Gustav Mahler was an Austrian composer and conductor. His compositional output was limited to songs, song cycles including with orchestra (Lieder eines fahrenden Gesellen, Rückert Lieder, Kindertotenlieder, Das Lied von der Erde), and symphonies (nine complete and a tenth that was incomplete at his death). However, the symphonies especially, have, since the centenary of his birth, acquired canonic status in the performance repertoire. With their deep psychological narratives, they are highly wrought, expansive works, many of them including voices, that are admired for their intensely cathartic quality. Extensive and ongoing research into his compositions as well as his conducting activities have revealed Mahler to be one of the 20th century’s most significant figures of European art music.
Mahler was born on July 7, 1860, in Kalischt, near Iglau, in Bohemia (now in the Czech Republic). The eldest of six children in a middle-class Jewish family, he was the local piano prodigy by age 10 and in 1875, was accepted into the Vienna Conservatory. While there, composition was his primary subject; he was one of many students inspired by the music of Richard Wagner, and thus supported the burgeoning modernist trend. He later attended courses at Vienna University, where he became acquainted with Anton Bruckner, whose music he later championed as a conductor.

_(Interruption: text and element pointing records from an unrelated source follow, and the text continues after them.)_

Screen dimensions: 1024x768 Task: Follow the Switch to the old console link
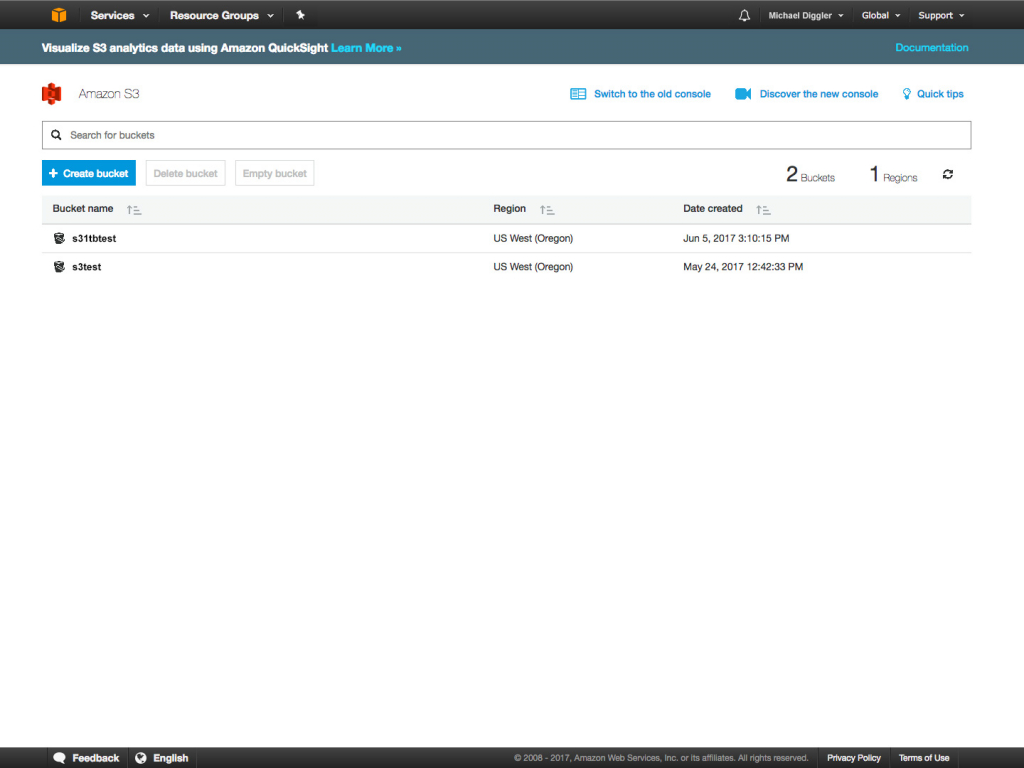click(651, 94)
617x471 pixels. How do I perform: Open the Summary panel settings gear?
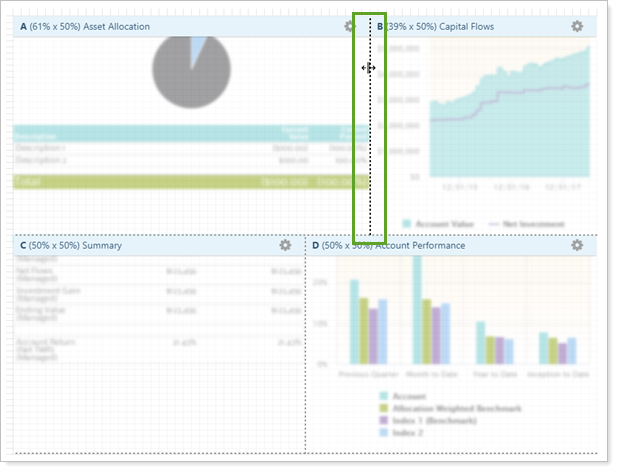pyautogui.click(x=285, y=245)
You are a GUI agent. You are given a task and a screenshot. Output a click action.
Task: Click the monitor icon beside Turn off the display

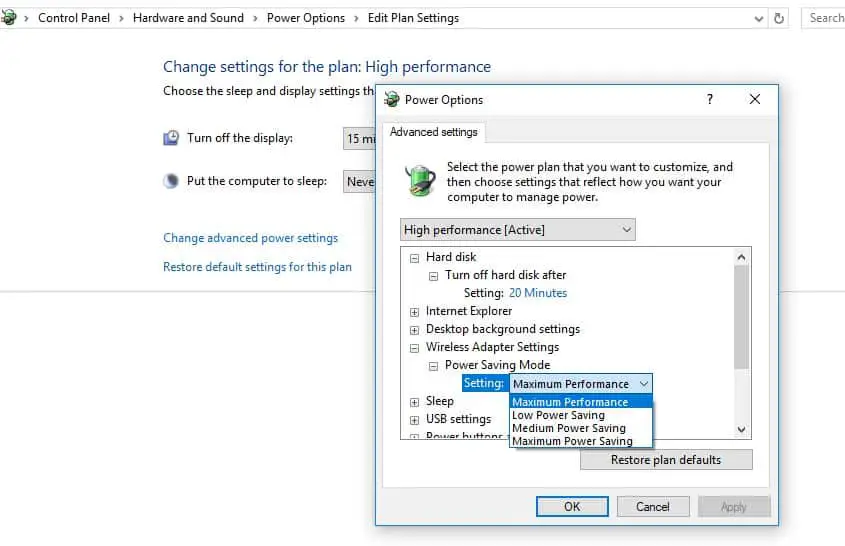tap(172, 138)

Mahler’s conducting career proceeded through positions in increasingly prestigious theatres in Central Europe. He began at Bad Hall, south of Linz, then moved on to Kassel (1883–5), Prague (1885–6), Leipzig (1886–8), Budapest (1888–91), Hamburg (1891–7), and finally to Vienna’s Hofoper in 1897. His directorship there, which was facilitated by his conversion to Catholicism and lasted until 1907, was distinguished particularly by productions with innovative stage designs by the Secessionist artist Alfred Roller.
Mahler gained a reputation for being a very demanding and exacting conductor. Yet, while his volatile temper got him into trouble with musicians, singers, and the theatre administration many times, the results he got in performance were undeniably powerful, and audiences flocked to see him at the podium. In Hamburg, then later in Vienna, Mahler also conducted orchestral subscription concerts, often with adventurous programming that included idiosyncratic (and frequently controversial) interpretations of oft-performed “classics” by composers like Ludwig van Beethoven and Robert Schumann.
In 1902, he married the composer Alma Schindler, with whom he had two daughters (the elder Maria died in 1907 from scarlet fever and diptheria). Meanwhile, he wrote and conducted his own symphonies to increasing critical acclaim, with premieres being highly anticipated events. In 1907, the same year he was diagnosed with a heart defect, Mahler crossed the Atlantic to conduct two seasons at New York’s Metropolitan Opera House, followed by two seasons with the New York Philharmonic. In February 1911, he contracted bacterial endocarditis, and following attempts at treatment in Paris, he died in Vienna on May 18, 1911.